Rebuilding Ireland has failed & Fine Gael Housing Manifesto is the same plan with the same people and money – O’ Brien

Published on: 31 January 2020


Fianna Fáil Housing Spokesperson Darragh O’Brien today launched a detailed analysis of Re-Building Ireland based on PQs assessing each individual action outlined in the plan.

The figures compiled show that out of the 84 promised actions set out in the plan, over half, or 52 per cent, have failed.

Deputy O’Brien said: “Last week Fine Gael launched their manifesto. Out of €8.7bn of spending and a whopping €2.8bn of tax cuts they committed and costed an extra total of €0 to building housing. They have not allocated an additional euro beyond current pre- committed spending levels to building homes. The Fine Gael manifesto is clear. The same plan, the same people and the same money.”

“The failure of Re-Building Ireland is startling. that have been implemented have been minor in scale and impact. These specific failed policies are laid out in detail in the attached document. The document comes after the Fine Gael manifesto did not commit any additional money to capital spending on housing.

“Homelessness have increased by 3,206 or 49% since Re-Building Ireland was launched. Re-Building Ireland set a target of Doubling of output to deliver over 25,000 units per annum on average over the period of the Plan 2017-2021. It has reached just 72% of that target with an average of 17,992 per annum for 2017-2019.
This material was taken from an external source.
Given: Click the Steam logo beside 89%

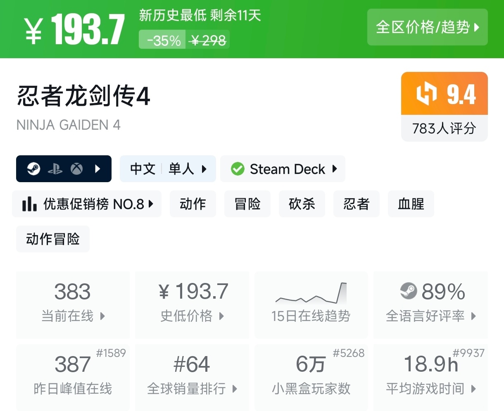Looking at the screenshot, I should click(x=409, y=291).
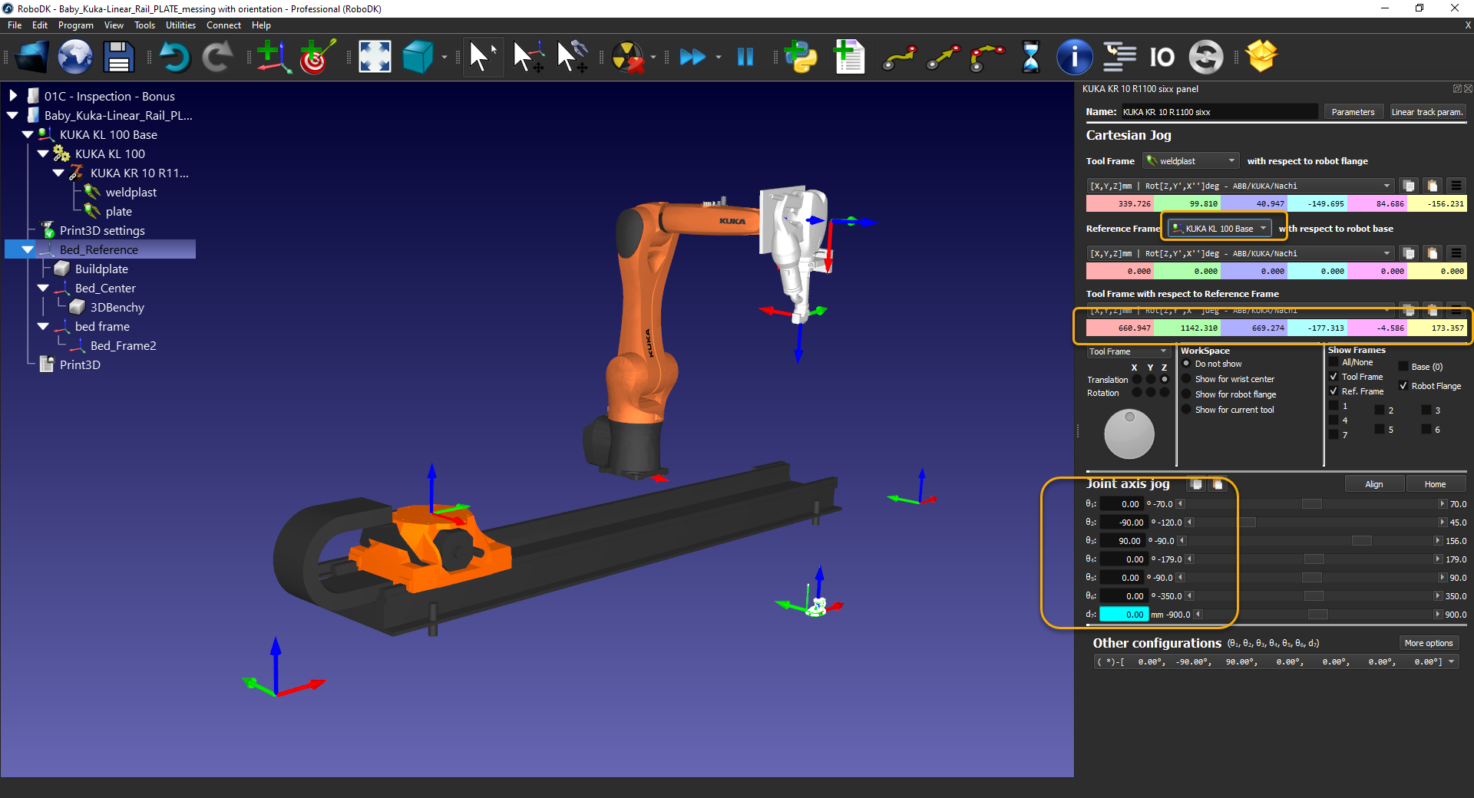Click the Add Python program icon
The height and width of the screenshot is (798, 1474).
coord(801,58)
“Rents have increased by 30% since Re-Building Ireland was launched according to the RTB. Re-Building Ireland did not reverse the 2011 government decision to remove Home Ownership as a policy goal. Ireland’s Home Ownership rates is the lowest since 1971 and is now below the EU average.

“Fine Gael have clearly abandoned addressing the housing crisis by deciding not to invest any more money into solving it. In contrast Fianna Fáil has a six-part plan to get Ireland building again including an ambitious €250m SSIA scheme for First Time Buyers. We are committed to building 50,000 social homes and 50,000 affordable homes by 2025. We are ramping up spending by €2.2bn overall in comparison to Fine Gael’s €200m. We are also slashing red tape on local authorities to drive on building levels,” concluded Deputy O’Brien.